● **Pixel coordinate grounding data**
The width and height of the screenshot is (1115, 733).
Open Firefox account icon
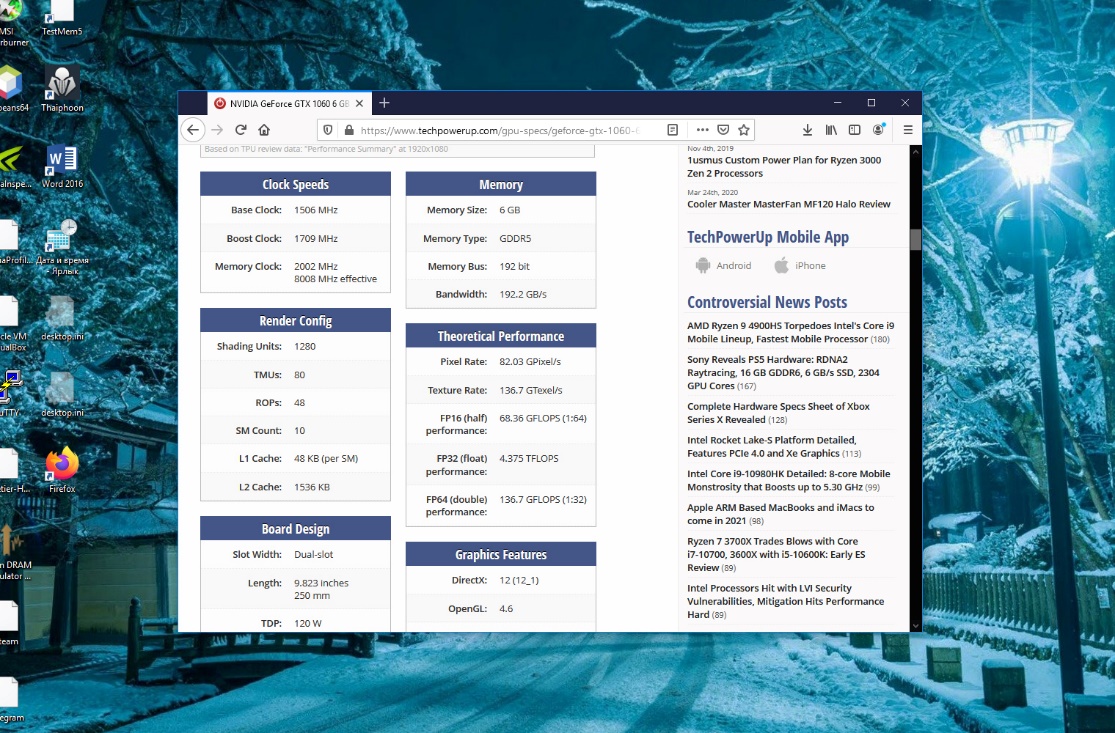(x=878, y=130)
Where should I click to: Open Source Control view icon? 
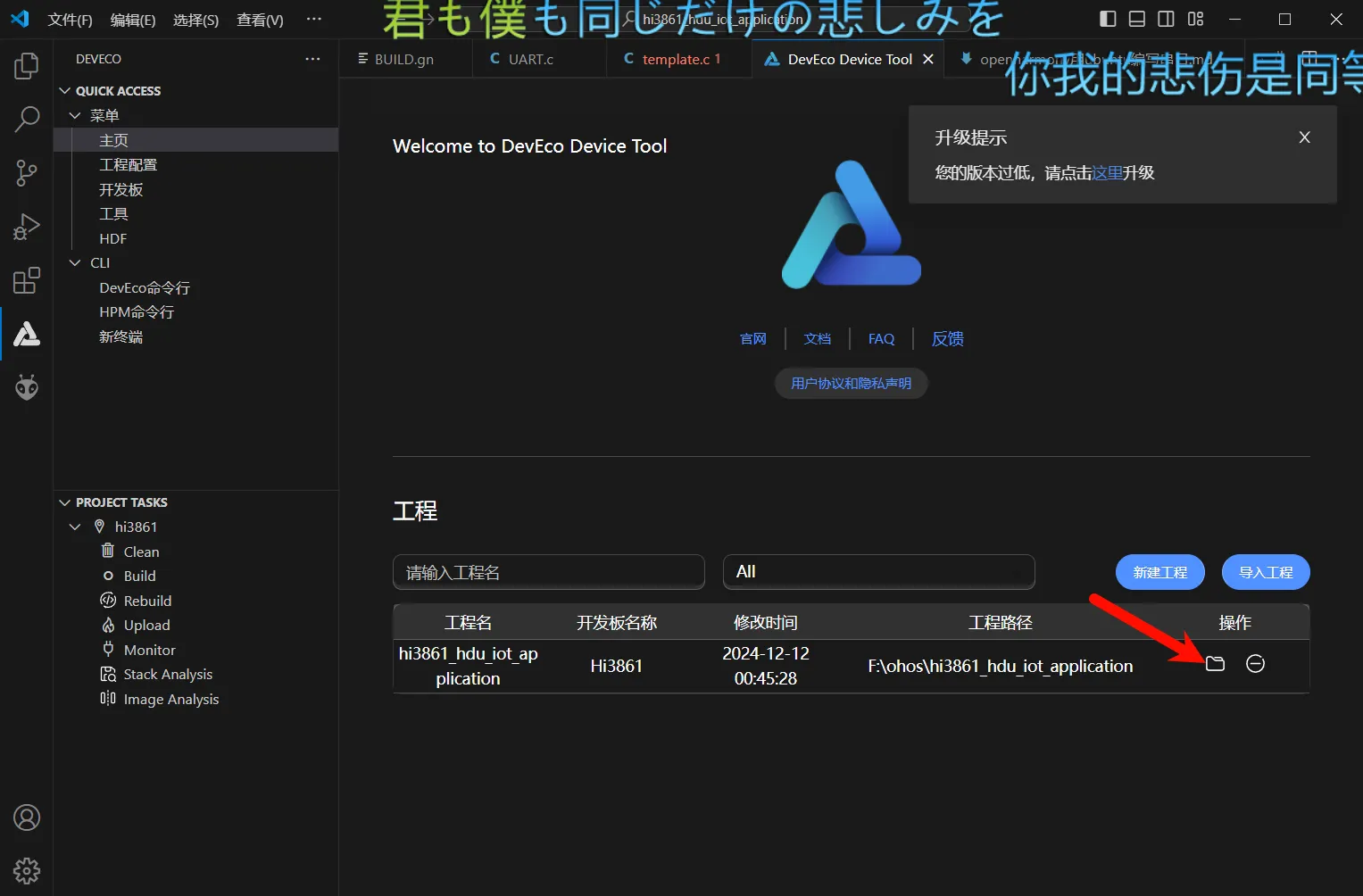click(27, 173)
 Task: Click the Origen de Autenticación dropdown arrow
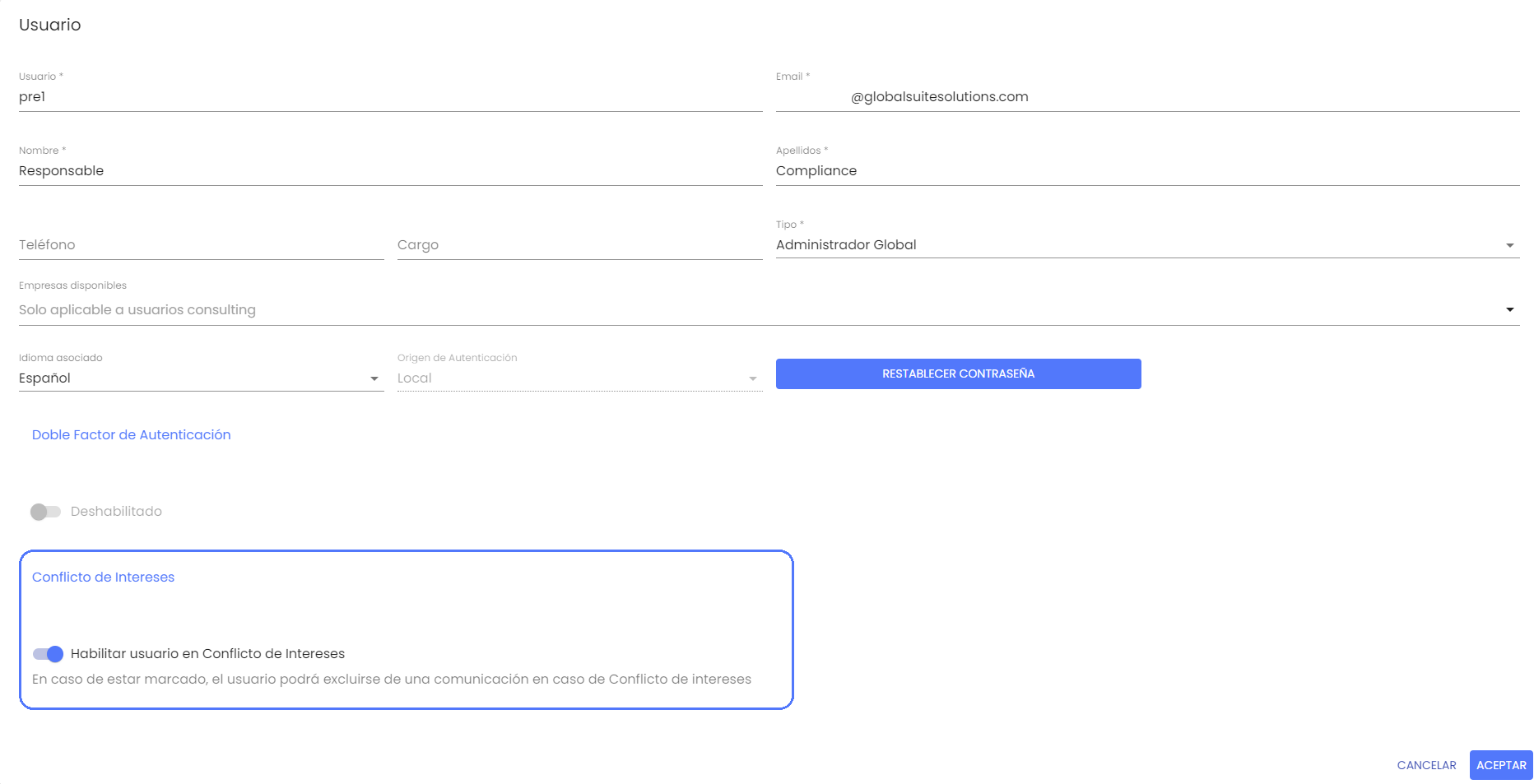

● **REQUIREMENT**
Take the data above and set it down exactly, images excluded.

● **WRITTEN SOLUTION**
The width and height of the screenshot is (1115, 733).
Open Firefox account icon
(x=878, y=130)
Where should I click to: Open Source Control view icon? 
click(27, 173)
 Task: Click the Origen de Autenticación dropdown arrow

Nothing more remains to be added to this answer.